─── Data to examine ───

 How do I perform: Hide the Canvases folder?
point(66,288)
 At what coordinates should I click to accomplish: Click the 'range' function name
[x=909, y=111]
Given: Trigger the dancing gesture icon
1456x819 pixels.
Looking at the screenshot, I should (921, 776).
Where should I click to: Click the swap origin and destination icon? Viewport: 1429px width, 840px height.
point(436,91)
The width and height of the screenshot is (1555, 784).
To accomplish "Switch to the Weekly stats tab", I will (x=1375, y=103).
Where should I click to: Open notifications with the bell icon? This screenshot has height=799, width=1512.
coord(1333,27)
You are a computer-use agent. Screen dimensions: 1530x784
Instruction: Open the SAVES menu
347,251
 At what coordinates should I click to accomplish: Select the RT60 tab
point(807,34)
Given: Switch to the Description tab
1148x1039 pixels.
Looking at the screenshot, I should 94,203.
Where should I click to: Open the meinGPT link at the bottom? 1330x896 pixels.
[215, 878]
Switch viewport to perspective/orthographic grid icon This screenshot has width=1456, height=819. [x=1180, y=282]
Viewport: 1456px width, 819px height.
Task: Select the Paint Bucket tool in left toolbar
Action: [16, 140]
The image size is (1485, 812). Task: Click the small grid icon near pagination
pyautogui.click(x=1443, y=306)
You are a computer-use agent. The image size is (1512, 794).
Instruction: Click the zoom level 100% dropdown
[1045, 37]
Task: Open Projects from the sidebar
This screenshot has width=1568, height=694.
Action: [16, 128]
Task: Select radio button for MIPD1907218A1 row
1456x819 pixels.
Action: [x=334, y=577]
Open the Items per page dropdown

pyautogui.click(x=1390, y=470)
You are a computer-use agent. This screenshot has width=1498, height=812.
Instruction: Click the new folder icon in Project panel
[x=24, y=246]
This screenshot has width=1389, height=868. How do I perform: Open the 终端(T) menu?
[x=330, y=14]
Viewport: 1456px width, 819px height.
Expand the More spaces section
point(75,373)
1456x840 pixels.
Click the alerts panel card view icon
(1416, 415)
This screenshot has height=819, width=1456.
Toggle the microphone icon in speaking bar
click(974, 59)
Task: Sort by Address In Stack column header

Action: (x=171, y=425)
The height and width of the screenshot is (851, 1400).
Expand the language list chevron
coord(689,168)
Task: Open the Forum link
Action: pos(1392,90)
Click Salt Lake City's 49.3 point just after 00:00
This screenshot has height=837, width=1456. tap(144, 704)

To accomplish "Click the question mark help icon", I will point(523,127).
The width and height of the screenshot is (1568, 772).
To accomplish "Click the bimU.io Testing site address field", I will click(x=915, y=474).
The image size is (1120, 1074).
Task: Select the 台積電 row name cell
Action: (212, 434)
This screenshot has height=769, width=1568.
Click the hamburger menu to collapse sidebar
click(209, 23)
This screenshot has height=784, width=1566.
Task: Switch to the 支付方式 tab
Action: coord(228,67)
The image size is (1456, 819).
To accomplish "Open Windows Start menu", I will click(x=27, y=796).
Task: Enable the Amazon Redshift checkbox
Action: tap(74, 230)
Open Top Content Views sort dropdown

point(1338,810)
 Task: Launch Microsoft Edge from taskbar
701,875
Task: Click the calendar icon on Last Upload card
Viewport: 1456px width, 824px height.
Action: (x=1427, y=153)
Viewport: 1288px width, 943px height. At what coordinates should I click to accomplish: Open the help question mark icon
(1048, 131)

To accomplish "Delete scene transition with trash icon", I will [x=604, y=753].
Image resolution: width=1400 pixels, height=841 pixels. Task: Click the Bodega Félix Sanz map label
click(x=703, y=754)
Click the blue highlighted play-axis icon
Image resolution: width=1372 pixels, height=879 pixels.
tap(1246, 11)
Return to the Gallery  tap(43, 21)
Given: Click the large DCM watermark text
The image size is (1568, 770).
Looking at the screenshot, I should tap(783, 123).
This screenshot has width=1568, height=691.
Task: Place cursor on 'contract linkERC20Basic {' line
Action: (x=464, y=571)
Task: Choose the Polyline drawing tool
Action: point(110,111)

───

**Directions for this task**
If a line in the records above holds the string "Given", copy it.

**Response to this task**
Given: Trigger the dancing gesture icon
Given: Switch to the Description tab
Given: Click the large DCM watermark text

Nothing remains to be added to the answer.